Intervention de Benjamin Stora à la soutenance de la thèse de Mademoiselle Bénédicte Roy.

Le professeur Benjamin Stora, directeur de la thèse de Bénédicte Roy, commence son intervention en rappelant qu’il a dirigé ce travail sur recommandation de Madame Djamila Amrane, professeur à Toulouse, qui ne pouvait plus pour des raisons de santé suivre cette doctorante. Benjamin Stora se félicite de l’achèvement de ce travail d’histoire sur le « Groupe d’Oujda, entre mythes et réalités » qui, selon lui, présente une triple originalité.

 

Cette démarche est originale parce que, d’abord, elle poursuit l’étude de l’histoire de l’Algérie contemporaine dans l’après 1962. Trop souvent, en France, l’indépendance de l’été 1962 marque une fin dans l’investigation historique sur l’Algérie. Ce pays intéresse peu après sa « séparation » avec la présence française, et les travaux universitaires se font rares. Il est vrai que la version donnée par l’Etat algérien de sa propre histoire n’encourage pas les chercheurs de toutes nationalités à poursuivre les investigations historiennes. Et c’est l’un des mérites de Bénédicte Roy d’avoir tenté de se démarquer des récits officiels proposés par les pouvoirs en place en Algérie. La seconde originalité tient au fait que l’auteure s’est efforcée de pénétrer dans les arcanes compliquées du système politique algérien, toujours très opaque, difficile d’accès. Elle a accompli son travail en suivant et en établissant les parcours des personnages les plus emblématique de ce fameux « groupe d’Oujda » désigné comme les détenteurs occultes du pouvoir en Algérie. Apparaissent ainsi au fil des pages les figures de Houari Boumediene, Kaid Ahmed, Abdelaziz Bouteflika ou Mohamed Lemkani. Ces hommes forment le groupe qui se soude pendant la guerre d’indépendance algérienne livrée contre la France, et se renforce après l’indépendance. Bénédicte Roy montre que ces hommes vont être les artisans principaux de la mise en place d’un système autoritaire, d’enfermement répressif de la société algérienne.

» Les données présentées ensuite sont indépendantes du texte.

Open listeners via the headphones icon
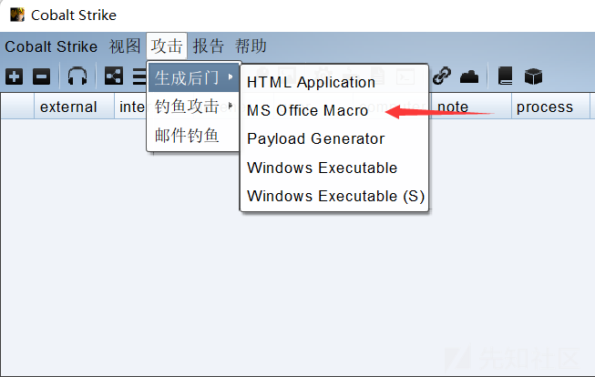 (x=77, y=76)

La troisième originalité est celle de la tentative d’écriture de l’histoire des représentations, d’examen critique des mentalités dans la classe politique algérienne de l’après 1962, à travers la fabrication d’un mythe, celui d’un « Groupe d’Oujda » agissant dans l’ombre dans la conquête et l’exercice du pouvoir. Cette thèse apparaît ainsi comme une contribution neuve à la connaissance des mythes fondateurs de la nation algérienne actuelle. L’histoire des mythologies fondatrices d’une nation reste encore un sujet peu étudié dans les pays du Maghreb, et le reste du monde arabo-musulman, relève Benjamin Stora.

 

Benedicte Roy s’est appuyée sur un « socle » chronologique conséquent, de la guerre d’Algérie à la prise du pouvoir brutal de 1965 par Houari Boumediene, en passant par les années de la tragédie algérienne des années 1990 débouchant sur la prise du pouvoir d’Abdelaziz Bouteflika (présenté alors, en 1999 comme un « survivant » du groupe d’Oujda). Benjamin Stora note tout de même quelques faiblesses chronologiques portant notamment sur la période de la guerre d’Algérie (en particulier le rôle joué aux frontières africaines par H. Boumediene ou A.Bouteflika).

 

Pour Benjamin Stora, le plan proposé est cohérent, passant des « origines » de la fabrication de ce groupe d’Oujda pendant la guerre d’Algérie, à la consolidation de groupe après 1962. Mais, pour le directeur de thèse, plusieurs questions continuent de se poser après l’écriture de cette thèse, notamment celle de l’existence réelle de ce « groupe » pendant les années de guerre contre la France. En particulier le fait que la plupart de ces hommes sont originaires de L’Est algérien (le Constantinois) alors que le groupe se baptise du nom d’une ville-frontière avec le Maroc (Oujda) ; sur la construction du mot « groupe », dont on peut imputer l’origine à l’opposition algérienne au régime qui se met en place dès les années 1960, ou à la presse étrangère, française en particulier. Sur la perpétuation de ce terme au moment de l’arrivée au pouvoir d’Abdelaziz Bouteflika, alors qu’il avait pratiquement disparu dans la période 1980-2000… Bénédicte Roy ne tranche pas vraiment entre ces interprétations possibles.

 

Benjamin Stora insiste également sur les difficultés d’écriture de cette histoire très contemporaine (immédiate ?) par difficultés d’accès aux sources, en particulier les archives étatiques algériennes qui restent en grande partie fermées. Bénédicte Roy a bien tenté de contourner cette grande difficulté en s’appuyant sur la presse française, et algérienne de langue française. Mais elle  ne maîtrise pas la langue arabe, ce qui ne lui permet pas de pénétrer dans cet univers compliqué. Le recours aux témoignages oraux, dont on peut regretter l’absence de publication dans les annexes, en particulier celui de Chérif Belkacem, ou du fils de Kaid Ahmed, dirigeants importants de cette période, ont toutefois permis de surmonter, en partie, ces problèmes.

 

En conclusion de son intervention, Benjamin Stora relève toutefois que cette thèse de Bénédicte Roy est une contribution neuve à la construction d’un récit général sur l’histoire de l’Algérie après l’indépendance.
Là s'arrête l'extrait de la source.